The Eucharist, from the Greek Eucharistia, thanksgiving—the word used in all the narratives of Institution,[[3]] and, technically, the third part of the Eucharistic Service.
The Breaking of the Bread, one of the earliest names for the Sacrament (Acts ii. 42, 1 Cor. x. 16).
The Holy Sacrifice, which Christ once offered, and is ever offering.
The Lord's Supper (1 Cor. xii. 10), a name perhaps originally used for the Agapé, or love feast, which preceded the Eucharist, and then given to the Eucharist itself. It is an old English name, used in the story of St. Anselm's last days, where it is said: "He passed away as morning was breaking on the Wednesday before the day of our Lord's Supper".
The Holy Communion (1 Cor. x. 16), in which our baptismal union with Christ is consummated, and which forms a means of union between souls in the Church Triumphant, at Rest, and on Earth. In it, Christ, God and Man, is the bond of oneness.

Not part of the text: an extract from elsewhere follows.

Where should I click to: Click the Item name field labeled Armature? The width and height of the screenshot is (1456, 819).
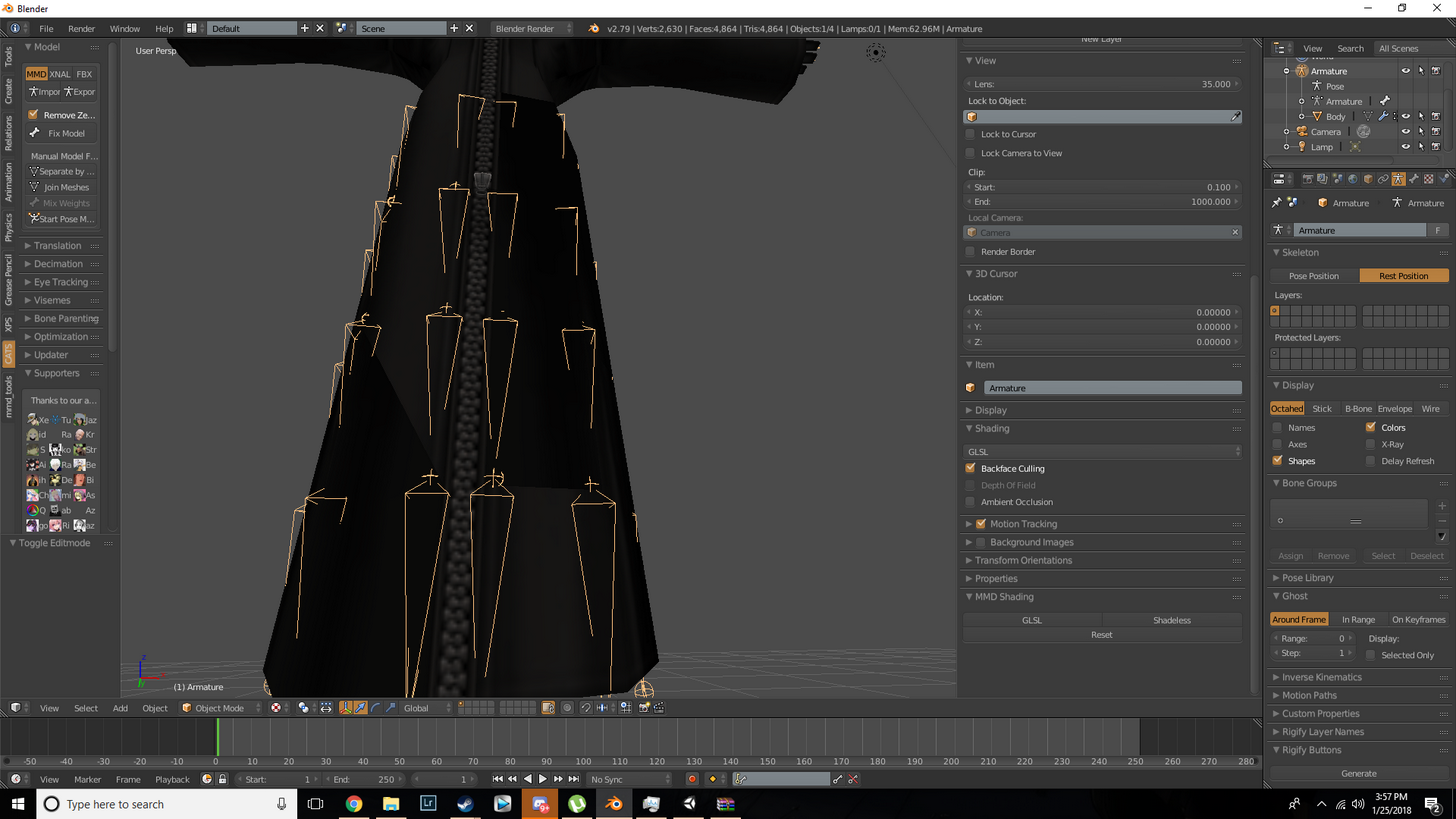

All these, and other aspects of the Sacrament, are comprehended and gathered up in the name which marks its supremacy,—The Blessed Sacrament.
Consider: What it is;
What it does;
How it does it.
(I) WHAT IT IS.
It is the supernatural conjunction of matter and spirit, of Bread and Wine and of the Holy Ghost. Here, as in Baptism, the "inward and spiritual" expresses itself through the "outward and visible". Both must be there. And, notice again. This conjunction is not a physical conjunction, according to physical laws; nor is it a spiritual conjunction, according to spiritual laws; it is a Sacramental conjunction, according to Sacramental laws. As in Baptism, so in the Blessed Sacrament: the "outward and visible" is, and remains, subject to natural laws, and the inward and spiritual to spiritual laws; but the Sacrament itself is under neither natural nor spiritual but Sacramental laws.